Restructuring, retrenchment, reshuffle…words that when uttered, would send employees into a mass frenzy. So today, word has it, 3-4 people from my branch might be relocated to Holland Village. That when uttered, gave me that sinking feeling to the pit of my stomach. That when uttered, to which once thought to be an inconceivable putative motive, is now validated by means of verbal affirmation. That when uttered, gave rise to speculation of the possible few that will go. And perhaps, when uttered, make me run back to the solace of my blog.

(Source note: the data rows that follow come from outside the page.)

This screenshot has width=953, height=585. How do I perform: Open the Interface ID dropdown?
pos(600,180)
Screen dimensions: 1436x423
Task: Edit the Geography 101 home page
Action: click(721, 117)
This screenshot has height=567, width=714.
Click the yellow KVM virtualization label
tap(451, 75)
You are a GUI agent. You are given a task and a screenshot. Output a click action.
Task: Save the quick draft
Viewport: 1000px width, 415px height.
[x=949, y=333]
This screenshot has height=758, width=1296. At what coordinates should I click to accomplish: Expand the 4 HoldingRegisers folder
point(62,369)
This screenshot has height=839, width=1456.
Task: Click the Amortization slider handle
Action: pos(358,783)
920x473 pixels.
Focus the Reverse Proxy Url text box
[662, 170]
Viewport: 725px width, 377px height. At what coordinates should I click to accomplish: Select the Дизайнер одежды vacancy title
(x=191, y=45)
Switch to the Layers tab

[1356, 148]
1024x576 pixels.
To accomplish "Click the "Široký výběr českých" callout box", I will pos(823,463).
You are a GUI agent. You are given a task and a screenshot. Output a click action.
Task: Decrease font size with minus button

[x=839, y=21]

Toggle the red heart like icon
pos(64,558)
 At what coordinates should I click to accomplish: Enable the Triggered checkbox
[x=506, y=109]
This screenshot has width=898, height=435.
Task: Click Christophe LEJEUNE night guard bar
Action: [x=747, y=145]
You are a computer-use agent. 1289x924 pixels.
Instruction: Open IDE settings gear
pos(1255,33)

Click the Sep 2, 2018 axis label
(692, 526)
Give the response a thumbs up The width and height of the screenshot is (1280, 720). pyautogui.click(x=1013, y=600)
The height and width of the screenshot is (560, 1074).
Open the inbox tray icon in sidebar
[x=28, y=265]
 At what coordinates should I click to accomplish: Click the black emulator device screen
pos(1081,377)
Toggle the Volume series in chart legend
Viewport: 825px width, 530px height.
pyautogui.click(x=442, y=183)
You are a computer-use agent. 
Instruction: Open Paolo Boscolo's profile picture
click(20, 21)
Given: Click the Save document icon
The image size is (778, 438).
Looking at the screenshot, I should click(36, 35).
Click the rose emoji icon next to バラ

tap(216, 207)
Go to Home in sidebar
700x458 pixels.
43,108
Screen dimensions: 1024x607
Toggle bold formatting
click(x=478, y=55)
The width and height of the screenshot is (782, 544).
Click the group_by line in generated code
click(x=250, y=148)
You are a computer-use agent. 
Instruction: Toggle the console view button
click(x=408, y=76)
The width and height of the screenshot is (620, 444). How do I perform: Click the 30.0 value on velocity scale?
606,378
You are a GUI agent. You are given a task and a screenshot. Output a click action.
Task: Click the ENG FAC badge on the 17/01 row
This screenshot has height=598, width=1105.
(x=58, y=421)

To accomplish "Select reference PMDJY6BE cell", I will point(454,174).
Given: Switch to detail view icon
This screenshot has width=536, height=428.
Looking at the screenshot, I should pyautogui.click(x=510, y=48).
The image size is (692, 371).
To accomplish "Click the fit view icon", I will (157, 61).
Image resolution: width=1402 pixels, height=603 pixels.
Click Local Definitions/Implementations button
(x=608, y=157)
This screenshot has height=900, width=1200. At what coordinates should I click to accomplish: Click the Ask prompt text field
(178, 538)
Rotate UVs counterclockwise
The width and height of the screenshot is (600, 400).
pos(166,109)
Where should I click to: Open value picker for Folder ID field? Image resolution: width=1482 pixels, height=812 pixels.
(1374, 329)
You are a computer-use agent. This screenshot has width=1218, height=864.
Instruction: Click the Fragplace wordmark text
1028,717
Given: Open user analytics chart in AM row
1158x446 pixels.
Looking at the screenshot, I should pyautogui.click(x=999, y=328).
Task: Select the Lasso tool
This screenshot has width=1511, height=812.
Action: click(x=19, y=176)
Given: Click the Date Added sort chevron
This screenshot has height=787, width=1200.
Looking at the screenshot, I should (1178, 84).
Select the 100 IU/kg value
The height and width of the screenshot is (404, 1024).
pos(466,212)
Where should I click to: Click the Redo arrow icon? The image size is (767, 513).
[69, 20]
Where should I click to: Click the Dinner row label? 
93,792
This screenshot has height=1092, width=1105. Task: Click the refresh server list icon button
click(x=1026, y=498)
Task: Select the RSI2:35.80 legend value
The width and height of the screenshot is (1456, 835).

So now I’m in a juxtaposition of contrasting emotions. Yesterday we were all on the high, as we talked about love, lust, sex, infidelity, marriage & of course that hotly debated topic SG Girl. Yesterday I laughed till I was sent cramped and had to clench my funny bones. Today the taboo word was bespoken. Today the word spiraled me down to the abyss of this heart. Drama Drama Drama

I would give an arm not to get my ass to Holland Village and here’s why:
1) It is too far
2) Im cutting cost right now and paying additional taxi fare to Holland village defeats my objective.
3) If I do take a train, I have to stand for longer time.

Ok enough trifling reasons. Coz for now, I shall just wait with much palpitated breath, hoping that the storm will soon abate.

Ps: Jo, there u go, an update..

Saturday, November 11, 2006

PFFTTT!!

I wrote a bloody long entry and everything just got deleted! Damnit!!!

Its been a tiring day and I'm mentally and physically drained. Trust blogger to further pile the shit on top of the shit hole that I am currently stuck in.

Just quickly, I cant stand people who talks to me in a condescending manner. Does your local degree come with a free asthetic surgery to permanently point your nose to the sky? Time to get off from that high horse you are planted on. If you dont, I'll gladly get on the polo turf, with my matchet, to knock you down.

When I give you non-committal answers, that does not constitute to a conversation, stupid!